[Pixel coordinate grounding data]
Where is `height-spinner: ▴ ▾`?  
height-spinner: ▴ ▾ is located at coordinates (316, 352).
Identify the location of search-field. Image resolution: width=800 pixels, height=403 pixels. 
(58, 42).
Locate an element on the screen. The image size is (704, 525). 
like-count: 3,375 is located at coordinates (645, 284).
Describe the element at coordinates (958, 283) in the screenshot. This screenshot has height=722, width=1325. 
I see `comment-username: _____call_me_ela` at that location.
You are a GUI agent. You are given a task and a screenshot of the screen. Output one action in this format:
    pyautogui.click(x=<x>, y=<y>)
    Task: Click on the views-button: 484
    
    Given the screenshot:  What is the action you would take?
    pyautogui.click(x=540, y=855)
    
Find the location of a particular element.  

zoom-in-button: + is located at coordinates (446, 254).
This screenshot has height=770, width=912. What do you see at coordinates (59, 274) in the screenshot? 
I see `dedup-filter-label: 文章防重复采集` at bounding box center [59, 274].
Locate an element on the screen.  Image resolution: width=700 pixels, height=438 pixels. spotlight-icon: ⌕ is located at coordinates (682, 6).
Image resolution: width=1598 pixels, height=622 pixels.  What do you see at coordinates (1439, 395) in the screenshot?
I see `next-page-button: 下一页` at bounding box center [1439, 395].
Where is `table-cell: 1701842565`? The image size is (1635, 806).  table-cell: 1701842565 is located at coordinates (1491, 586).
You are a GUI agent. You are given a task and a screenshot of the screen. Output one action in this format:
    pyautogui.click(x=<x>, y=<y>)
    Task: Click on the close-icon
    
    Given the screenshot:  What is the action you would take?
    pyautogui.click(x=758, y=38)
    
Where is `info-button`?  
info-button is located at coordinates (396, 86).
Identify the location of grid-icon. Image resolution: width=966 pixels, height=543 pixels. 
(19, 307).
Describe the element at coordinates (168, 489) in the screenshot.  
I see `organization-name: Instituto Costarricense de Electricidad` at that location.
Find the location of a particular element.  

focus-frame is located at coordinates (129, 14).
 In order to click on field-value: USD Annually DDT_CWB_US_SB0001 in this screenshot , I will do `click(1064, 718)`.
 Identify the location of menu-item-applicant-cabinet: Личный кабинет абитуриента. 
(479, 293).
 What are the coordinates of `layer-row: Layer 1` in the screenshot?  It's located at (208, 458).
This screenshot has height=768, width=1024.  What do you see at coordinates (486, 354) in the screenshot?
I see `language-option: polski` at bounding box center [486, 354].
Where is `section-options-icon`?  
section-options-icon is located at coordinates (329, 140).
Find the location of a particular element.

Directive: Convert the lines above into a JSON list of strings, one string per line and no entries for blank lines.

Answer section:
[
  "Where is `height-spinner: ▴ ▾`?  ",
  "height-spinner: ▴ ▾ is located at coordinates (316, 352).",
  "Identify the location of search-field. Image resolution: width=800 pixels, height=403 pixels. ",
  "(58, 42).",
  "Locate an element on the screen. The image size is (704, 525). ",
  "like-count: 3,375 is located at coordinates (645, 284).",
  "Describe the element at coordinates (958, 283) in the screenshot. This screenshot has height=722, width=1325. ",
  "I see `comment-username: _____call_me_ela` at that location.",
  "You are a GUI agent. You are given a task and a screenshot of the screen. Output one action in this format:",
  "    pyautogui.click(x=<x>, y=<y>)",
  "    Task: Click on the views-button: 484",
  "    Given the screenshot:  What is the action you would take?",
  "    pyautogui.click(x=540, y=855)",
  "Find the location of a particular element.  ",
  "zoom-in-button: + is located at coordinates (446, 254).",
  "This screenshot has height=770, width=912. What do you see at coordinates (59, 274) in the screenshot? ",
  "I see `dedup-filter-label: 文章防重复采集` at bounding box center [59, 274].",
  "Locate an element on the screen.  Image resolution: width=700 pixels, height=438 pixels. spotlight-icon: ⌕ is located at coordinates (682, 6).",
  "Image resolution: width=1598 pixels, height=622 pixels.  What do you see at coordinates (1439, 395) in the screenshot?",
  "I see `next-page-button: 下一页` at bounding box center [1439, 395].",
  "Where is `table-cell: 1701842565`? The image size is (1635, 806).  table-cell: 1701842565 is located at coordinates (1491, 586).",
  "You are a GUI agent. You are given a task and a screenshot of the screen. Output one action in this format:",
  "    pyautogui.click(x=<x>, y=<y>)",
  "    Task: Click on the close-icon",
  "    Given the screenshot:  What is the action you would take?",
  "    pyautogui.click(x=758, y=38)",
  "Where is `info-button`?  ",
  "info-button is located at coordinates (396, 86).",
  "Identify the location of grid-icon. Image resolution: width=966 pixels, height=543 pixels. ",
  "(19, 307).",
  "Describe the element at coordinates (168, 489) in the screenshot.  ",
  "I see `organization-name: Instituto Costarricense de Electricidad` at that location.",
  "Find the location of a particular element.  ",
  "focus-frame is located at coordinates (129, 14).",
  " In order to click on field-value: USD Annually DDT_CWB_US_SB0001 in this screenshot , I will do `click(1064, 718)`.",
  " Identify the location of menu-item-applicant-cabinet: Личный кабинет абитуриента. ",
  "(479, 293).",
  " What are the coordinates of `layer-row: Layer 1` in the screenshot?  It's located at (208, 458).",
  "This screenshot has height=768, width=1024.  What do you see at coordinates (486, 354) in the screenshot?",
  "I see `language-option: polski` at bounding box center [486, 354].",
  "Where is `section-options-icon`?  ",
  "section-options-icon is located at coordinates (329, 140).",
  "Find the location of a particular element."
]